> [THINGS TO DO]:
1. Could you write out the part of the server push passage that opens with the words containing "Enabling Push in" and closes with "class implements AppShellConfigurator."?
2. Can you carry the server push passage on from its last line?

> [SELECTION]:
----

Server push allows you to update the UI from the server for the users without them requesting updates.
Important
This page is being migrated to the new Building Applications section. See the Background Jobs and Server Push documentation pages.

Server push is based on a client-server connection established by the client. The server can then use the connection to send updates to the client. For example, it could send a new chat message to all participants without delay.

The server-client communication uses a WebSocket connection, if supported by the browser and the server. If not, the connection resorts to whatever method is supported by the browser. Vaadin uses the Atmosphere framework, internally.

Enabling Push in Your Application

To enable server push, you’ll need to define the push mode either in the deployment descriptor, or with the @Push annotation on your application shell class.

The application shell class is a plain Java class implementing the AppShellConfigurator interface. The class is detected and instantiated by Vaadin during bootstrap. Only one application shell class is allowed. An exception is thrown if more than one class implements AppShellConfigurator.

For example, you can use the following Application class — which implements the AppShellConfigurator interface — to enable server push in your application by adding the @Push annotation to it.

@Push
public class Application implements AppShellConfigurator {
  ...
}

Push Modes & Transports

You can use server push in two modes: automatic and manual. The automatic mode automatically pushes changes to the browser after access() finishes. With the manual mode, you can do the push explicitly with push(), which allows more flexibility.

Server push can use several transports: WebSockets, long polling, or combined WebSockets+XHR. WebSockets+XHR is the default transport.

The @Push Annotation

You can enable server push for the application annotating the application shell class with the @Push annotation as in the example here. It defaults to automatic mode (i.e., PushMode.AUTOMATIC).

@Push
public class Application implements AppShellConfigurator {
  ...
}

To enable manual mode, you need to pass the PushMode.MANUAL parameter, as follows:

@Push(PushMode.MANUAL)
public class Application implements AppShellConfigurator {
  ...
}

To use the long polling transport, you’ll need to set the transport parameter to Transport.LONG_POLLING, as follows:

@Push(transport = Transport.LONG_POLLING)

----

> [DATA PROVIDED]:
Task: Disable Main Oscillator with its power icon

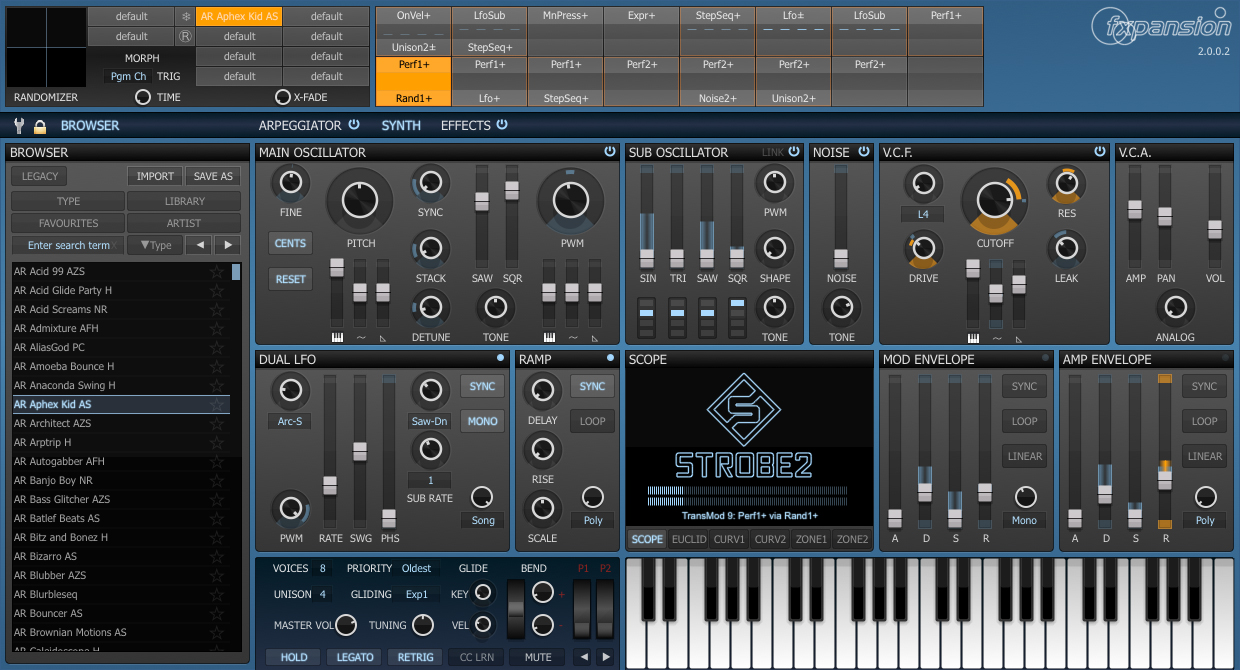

----

> [OUTPUTS IN ORDER]:
1.
Enabling Push in Your Application

To enable server push, you’ll need to define the push mode either in the deployment descriptor, or with the @Push annotation on your application shell class.

The application shell class is a plain Java class implementing the AppShellConfigurator interface. The class is detected and instantiated by Vaadin during bootstrap. Only one application shell class is allowed. An exception is thrown if more than one class implements AppShellConfigurator.

2.
public class Application implements AppShellConfigurator {
  ...
}

Servlet Configuration

If you’re manually configuring your servlet, be sure to set the async-supported parameter.

You can enable server push and define the push mode for an entire application in the servlet configuration with the pushMode parameter for the servlet in the web.xml deployment descriptor, or a corresponding @WebServlet annotation.

On the server side, the push endpoint is mapped to the VAADIN/push path. This mapping is added either under context root, context path, or the first URL mapping — sorted by natural order and ignoring /VAADIN/* and /vaadinServlet/* — of the Vaadin servlet, depending on application deployment configuration. In case of multiple servlet mappings, it’s possible to set the URL mapping for server push by configuring the pushServletMapping parameter to match the desired mapping.

Asynchronous Updates

Making changes to a UI from another thread and pushing them to the browser requires locking the user session. Otherwise, the UI update done from another thread could conflict with a regular event-driven update and cause either data corruption or deadlocks. Because of this, you may only access a UI using the access() method, which locks the session to prevent conflicts. It takes as a parameter a Command to execute while the session is locked.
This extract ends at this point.